We say the Church is in a mess, and so it is, but the world is in a much larger mess. The Church is at least trying to reform, to purge itself of its failures, but the world is stumbling headlong towards its own destruction because it will not recognise and admit its errors.

By way of conclusion let me point out a critical area in which young Catholics – in a messy world – would do well to let God inform their choices – the area of vocations.

I punched the word choice into my Bible concordance programme and discovered that the first eleven times the word is used in the Bible is in regard to the choosing of a marriage partner. Now, I find that exceedingly interesting.

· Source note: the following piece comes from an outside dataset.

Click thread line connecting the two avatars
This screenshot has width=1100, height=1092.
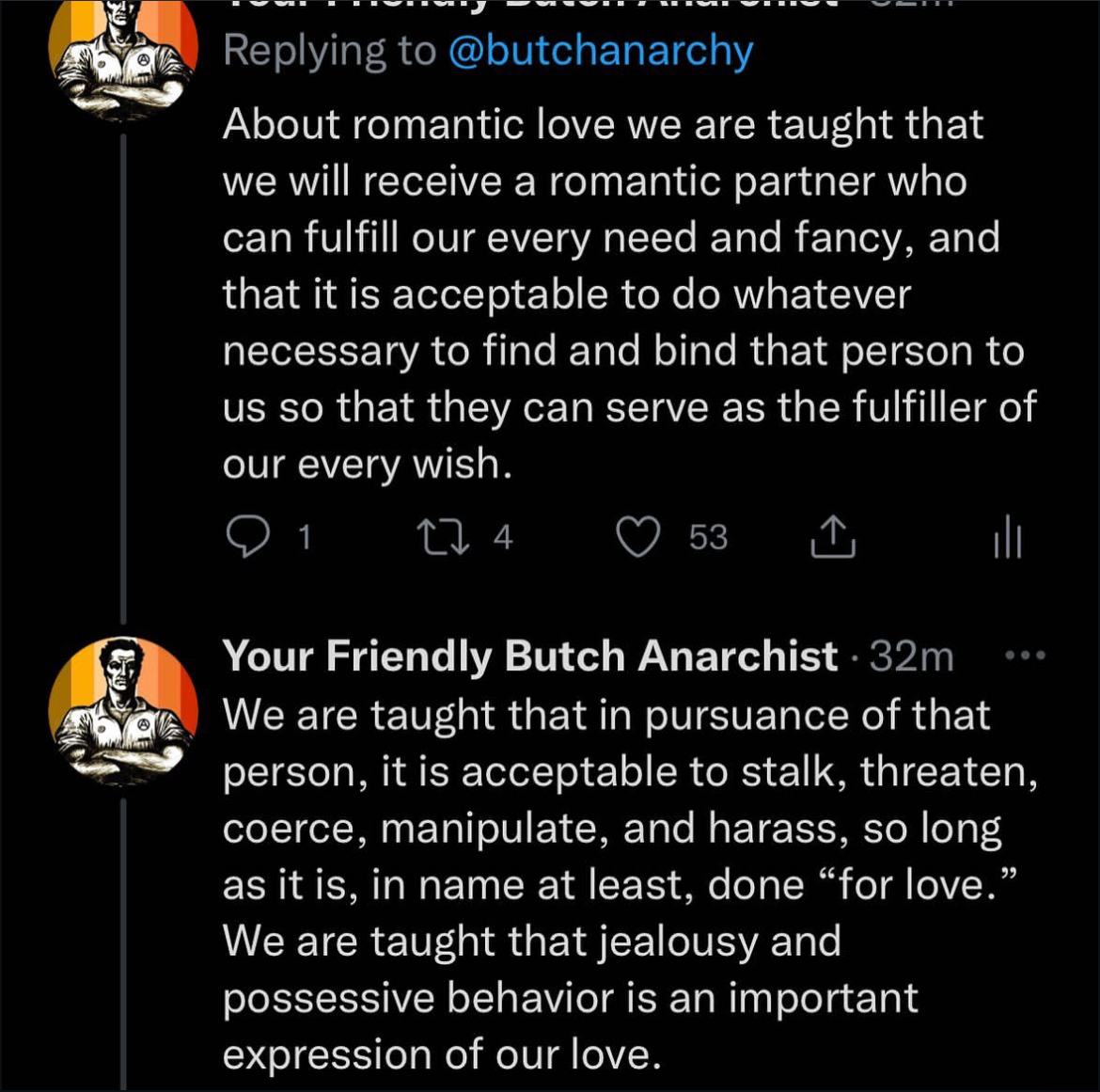(123, 376)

Who among us would maintain that young people today give this matter sufficient thought and prayer? I certainly don’t. And yet it is an area in which God clearly offers his help if only we would turn to him. In Genesis 24:48 Abraham’s servant is led by God to the woman he has chosen to be a wife for Isaac and the servant prays: I bowed down and worshipped God...who had so graciously led me to choose... Young people, God led that servant to choose and he will do the same for you.

Finally there is the area of religious and priestly vocation. God knows we need young men and women from among our number to give themselves entirely to the service of God ... but only if God himself calls them. John 15:16 recalls this truth: You did not choose me, no, I chose you. God chooses and we respond. Let us all, as well as the young men and women themselves, pray for the grace to discern and to respond to God’s call.

God’s choices are always made with an eye to our eternal happiness. His choices are expressed in his commandments. We do well to keep them.